Here is a listing, set out below; repeat its lines from the one with "Task: Open the Swap dropdown menu" to the last, both included, and leave out the pictures.

────

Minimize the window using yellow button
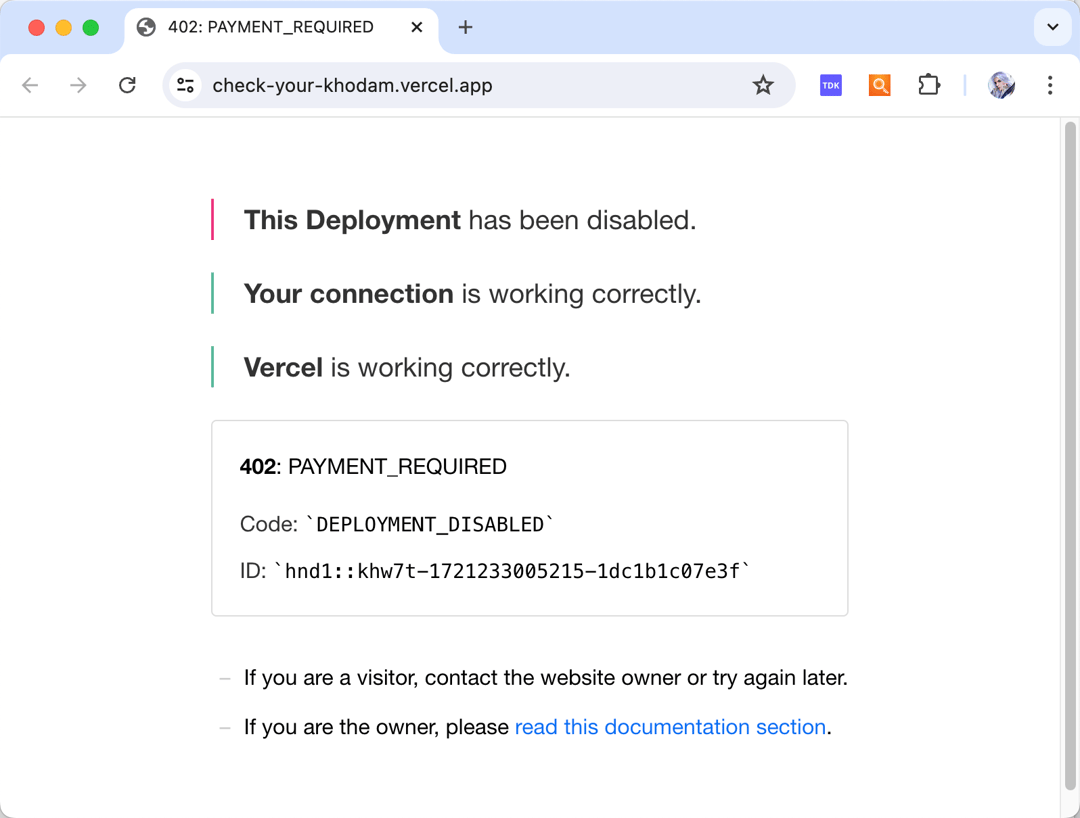1080x818 pixels. [63, 27]
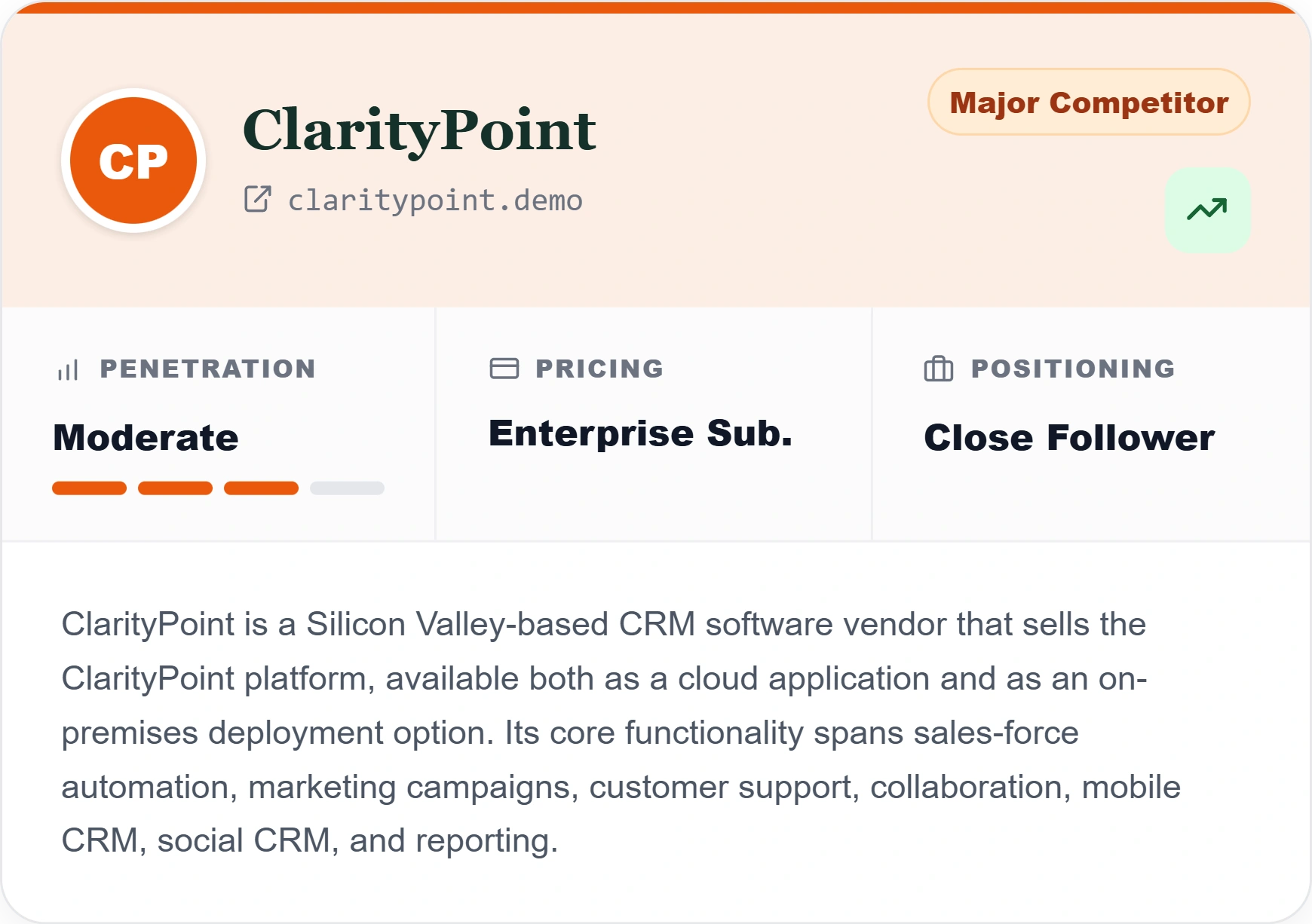Click the Close Follower positioning value

pos(1069,438)
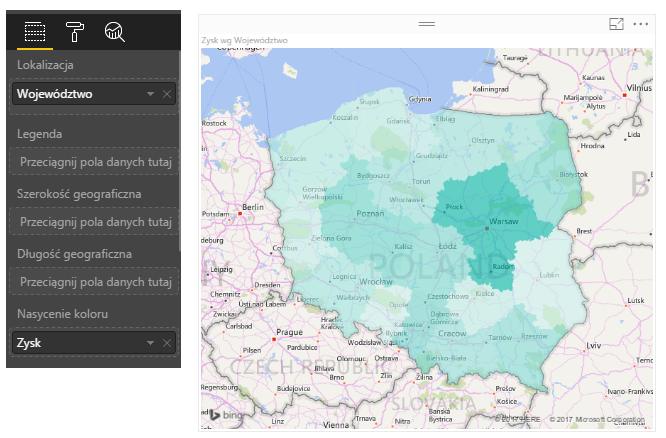This screenshot has height=438, width=666.
Task: Open More options ellipsis on map visual
Action: point(640,22)
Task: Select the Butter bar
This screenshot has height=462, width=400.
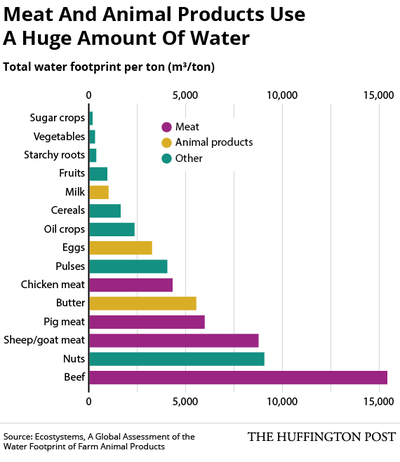Action: 143,303
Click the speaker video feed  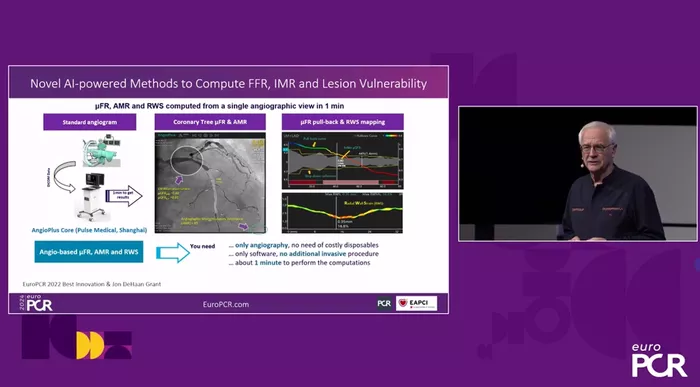click(578, 174)
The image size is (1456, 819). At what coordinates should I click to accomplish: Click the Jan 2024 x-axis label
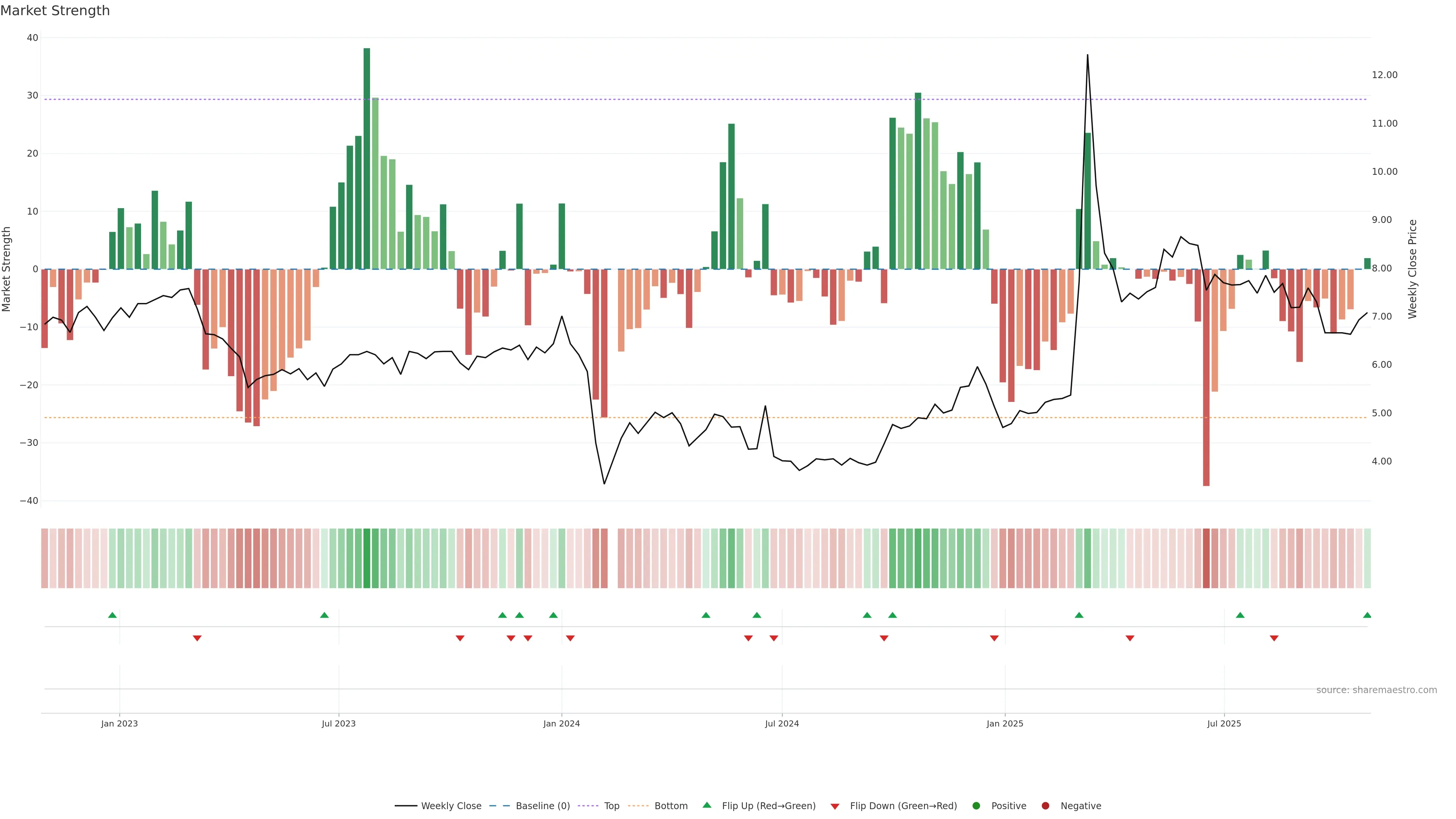pyautogui.click(x=561, y=723)
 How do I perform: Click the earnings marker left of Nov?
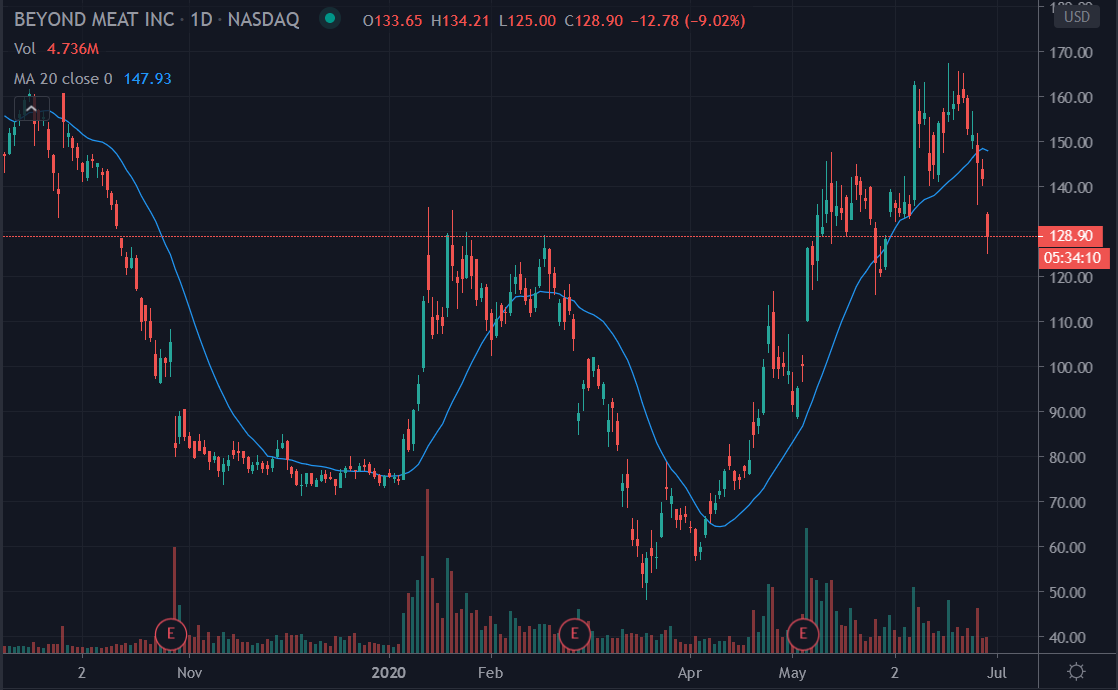pos(171,633)
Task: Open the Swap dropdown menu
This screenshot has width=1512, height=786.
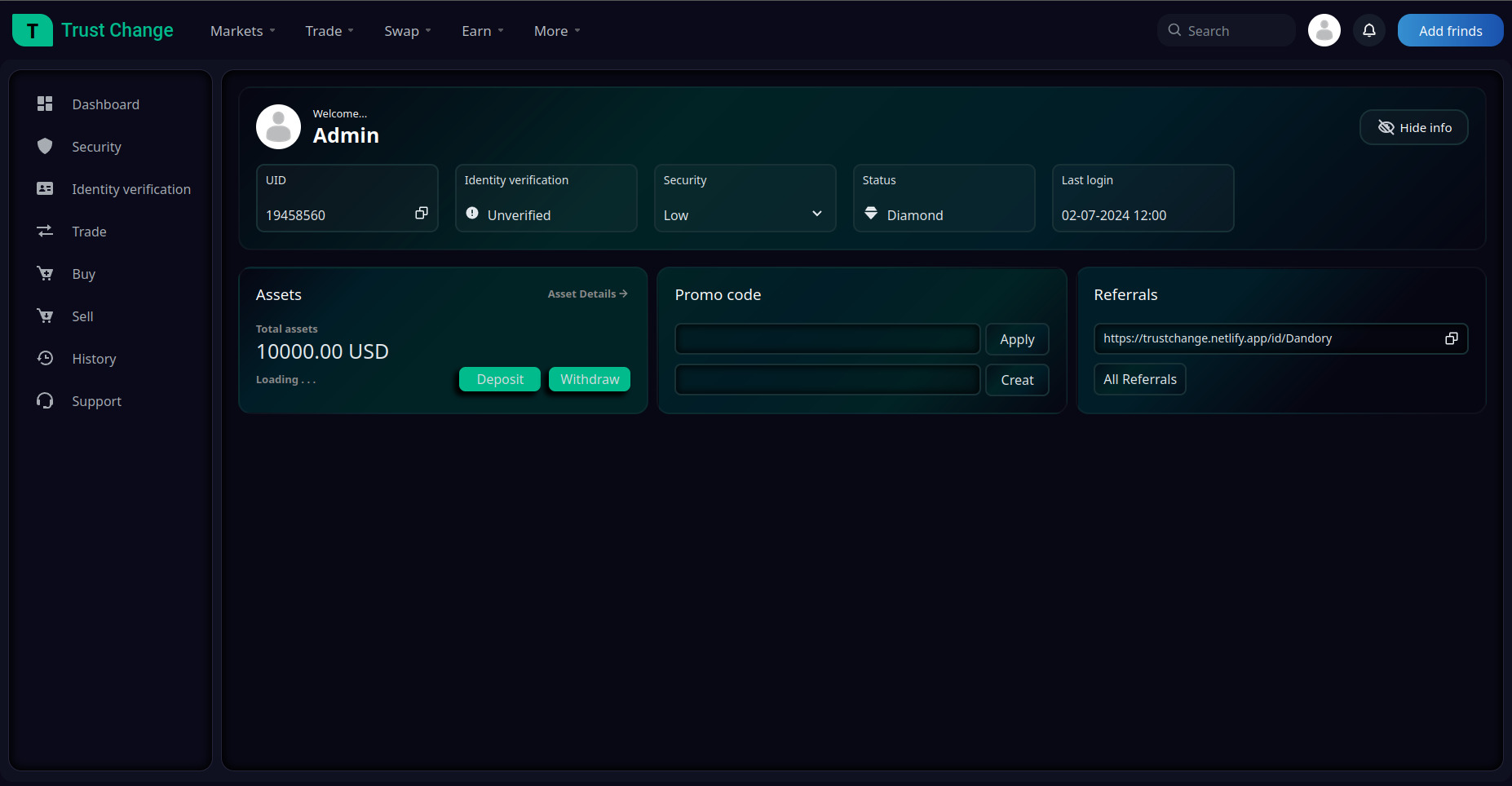Action: coord(407,31)
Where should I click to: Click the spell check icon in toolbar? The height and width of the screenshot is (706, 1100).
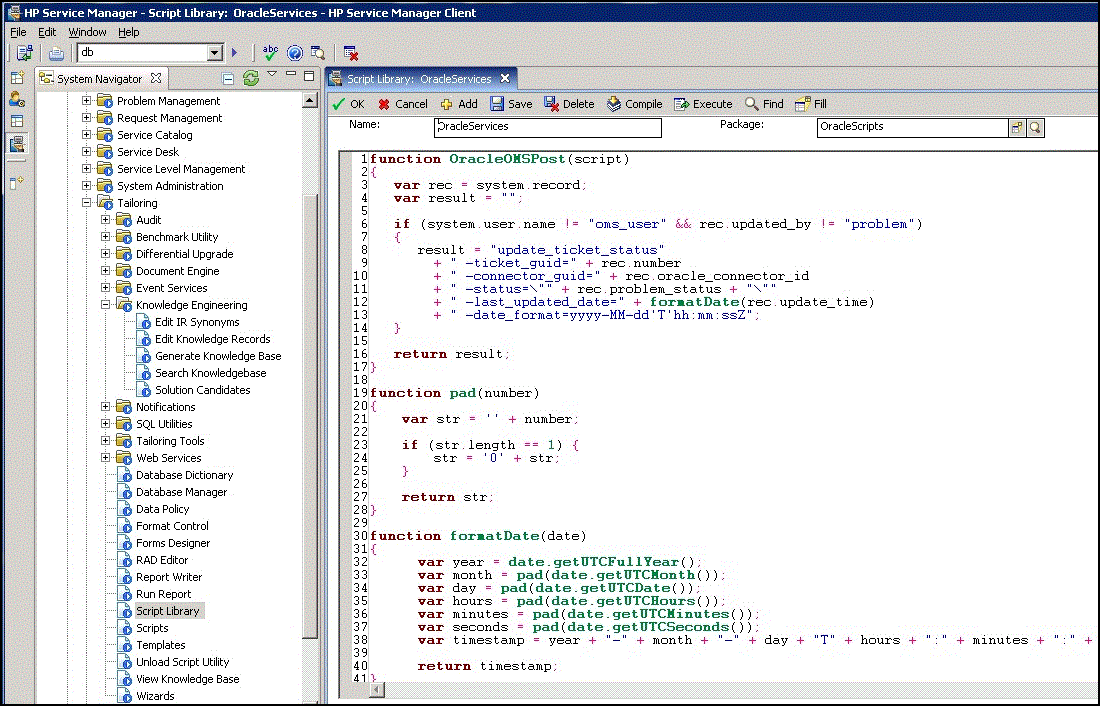coord(271,53)
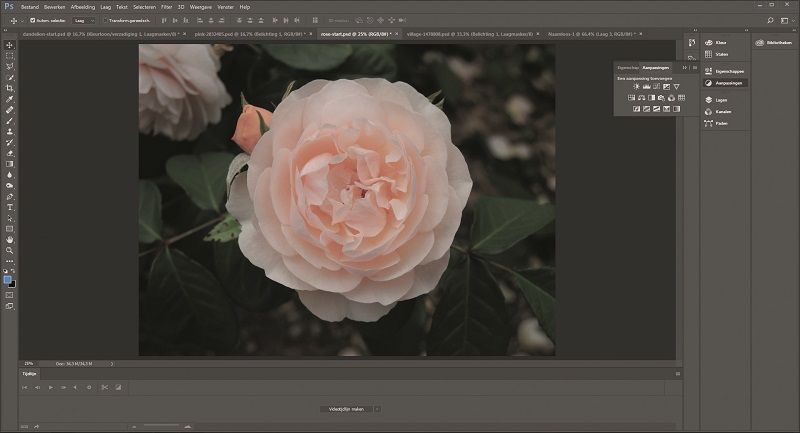Open the Bibliotheken panel

point(775,43)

────

_Completed exercise_
Task: Open the Swap dropdown menu
This screenshot has width=1512, height=786.
Action: coord(407,31)
Where should I click to: Click the spell check icon in toolbar? The height and width of the screenshot is (706, 1100).
coord(271,53)
Open the Bibliotheken panel

point(775,43)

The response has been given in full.